## QUELLTEXT

====

Der Arpeggione – ein gitarrenähnliches Instrument, das mit Hilfe eines Bogens gespielt wird – ist eine kuriose und seltene Sonderform von Musikinstrumenten des frühen 19. Jahrhunderts. Die spieltechnischen Anforderungen stellen den Interpreten vor einige Herausforderungen; fraglich bleibt, auf welchem der heute gebräuchlichen Instrumente Werke für Arpeggione gespielt werden sollten. Die Sonate für Arpeggione und Klavier in a-Moll D 821 von Franz Schubert (1797–1828) folgte denn auch als zweiter Programmpunkt in der Bearbeitung für Violoncello mit Klavierbegleitung. In den drei Sätzen des Werkes wussten Peter Hörr und Paul Rivinius mit allerhand spieltechnischen Finessen zu überzeugen: Weitgespannte lyrische Bögen, klare und deutliche Ausformulierung der Themen schufen fein differenzierte musikalische Momente. Ein solcher war im Besonderen der 2. Satz (Adagio). Das empfindsame und sehnsuchtsvolle Thema wurde mit warmen und satten Celloklängen ausgekostet, dazu untermalte das Klavier in seiner Begleitfunktion in angemessenem Mezzoforte.

====

Eine Folge von Zeilen:

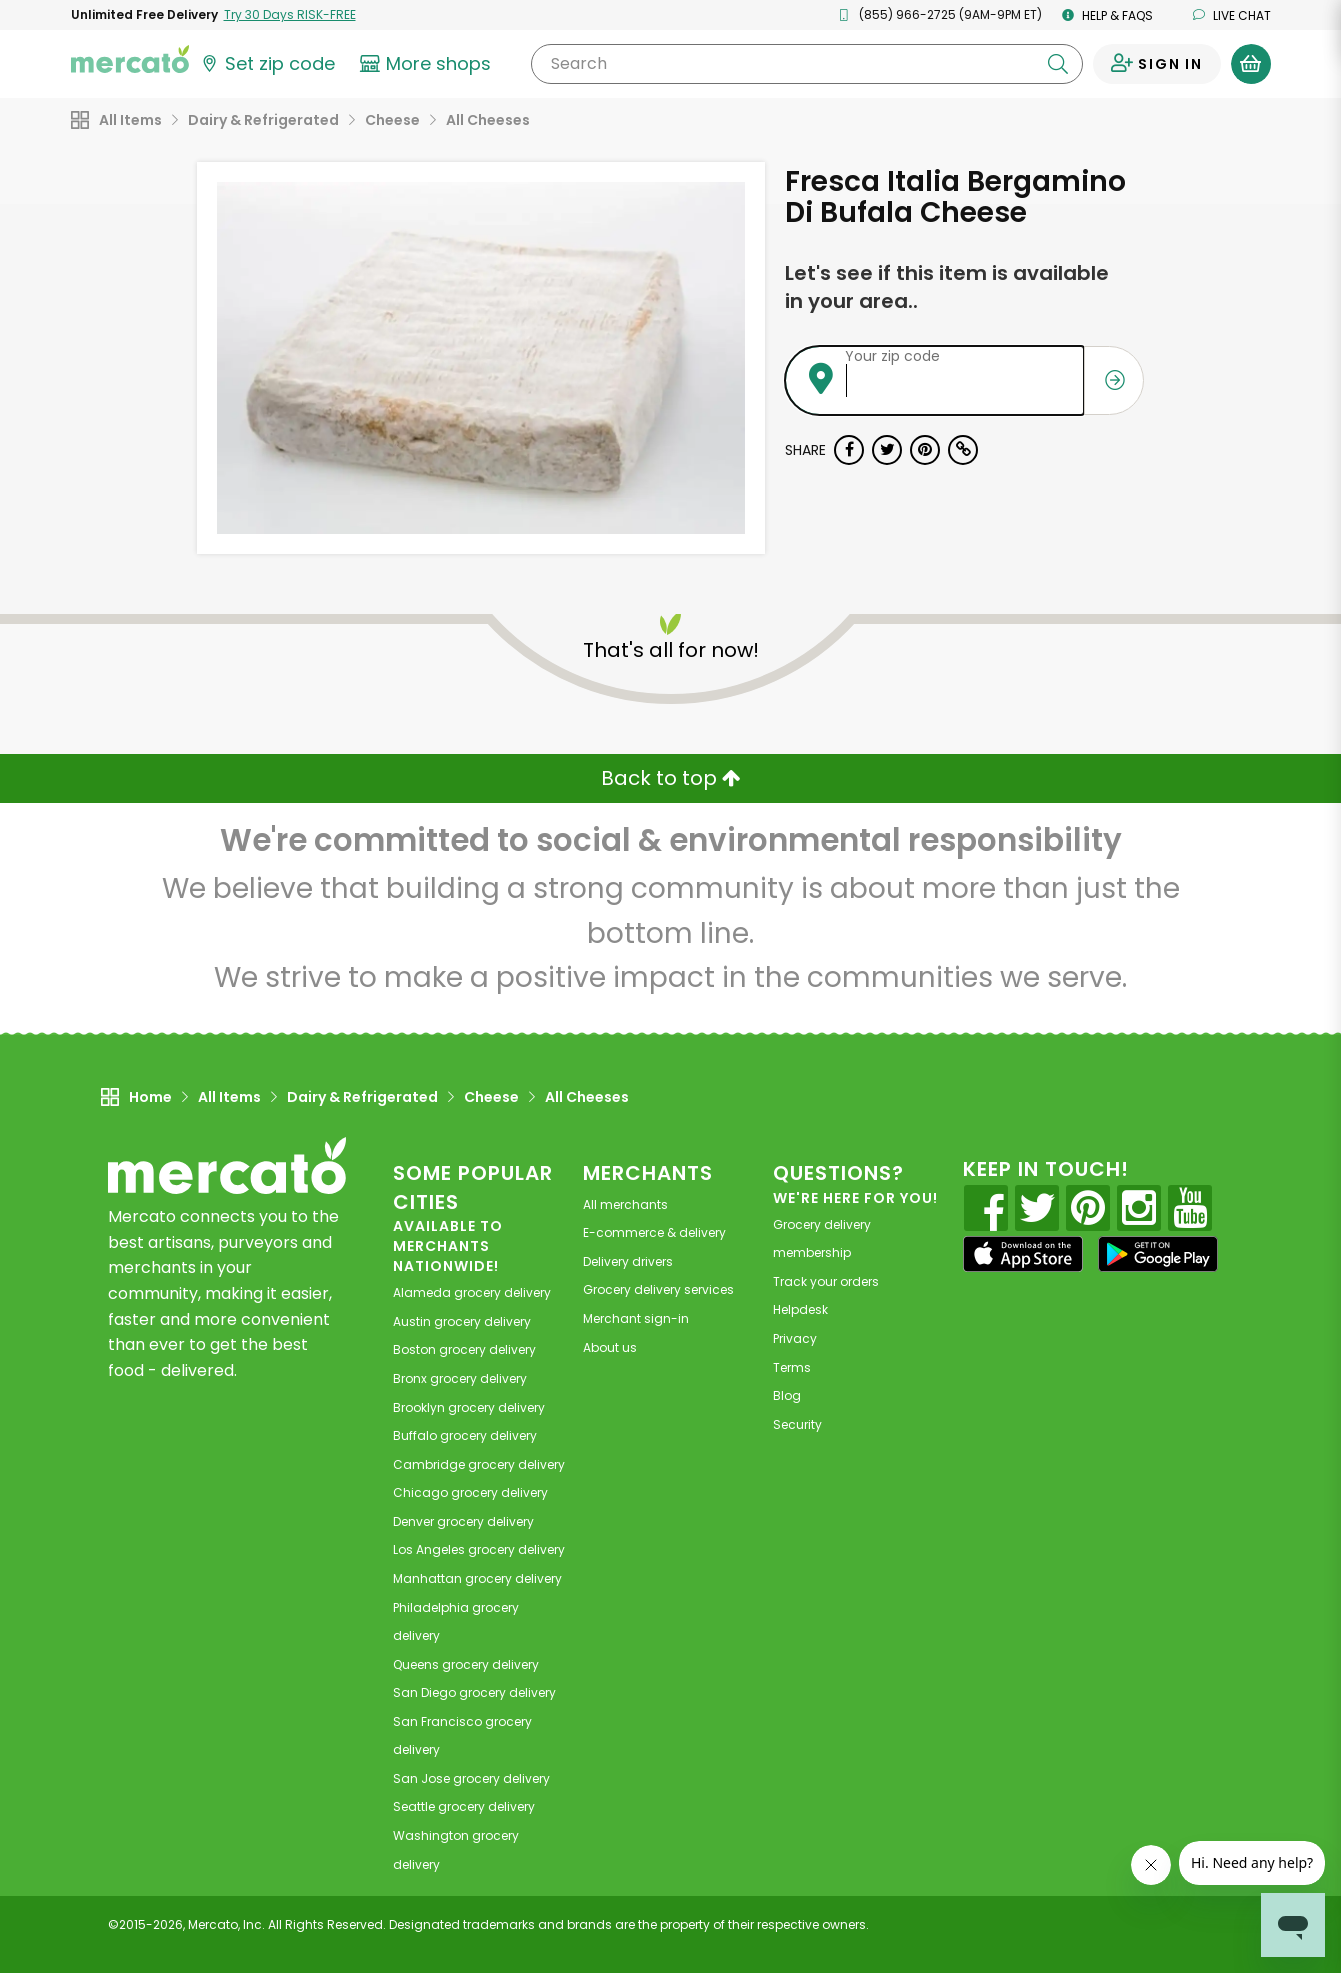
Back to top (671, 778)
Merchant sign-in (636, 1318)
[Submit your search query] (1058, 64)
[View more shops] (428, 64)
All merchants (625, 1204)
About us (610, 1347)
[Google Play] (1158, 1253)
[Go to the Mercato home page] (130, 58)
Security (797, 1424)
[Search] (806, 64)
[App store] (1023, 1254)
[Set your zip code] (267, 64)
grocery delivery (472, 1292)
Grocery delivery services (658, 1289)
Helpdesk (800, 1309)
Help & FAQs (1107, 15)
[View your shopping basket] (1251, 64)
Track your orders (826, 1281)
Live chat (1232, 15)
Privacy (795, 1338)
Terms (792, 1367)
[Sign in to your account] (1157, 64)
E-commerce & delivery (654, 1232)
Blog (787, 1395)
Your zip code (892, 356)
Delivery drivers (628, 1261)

====

## ARBEITSAUFTRAG
In welcher Bearbeitung erklang Schuberts Sonate D 821 laut dem Text über den Arpeggione? Die Zeilen werden für die Bearbeitung nicht gebraucht.

## LÖSUNG
In der Bearbeitung für Violoncello mit Klavierbegleitung.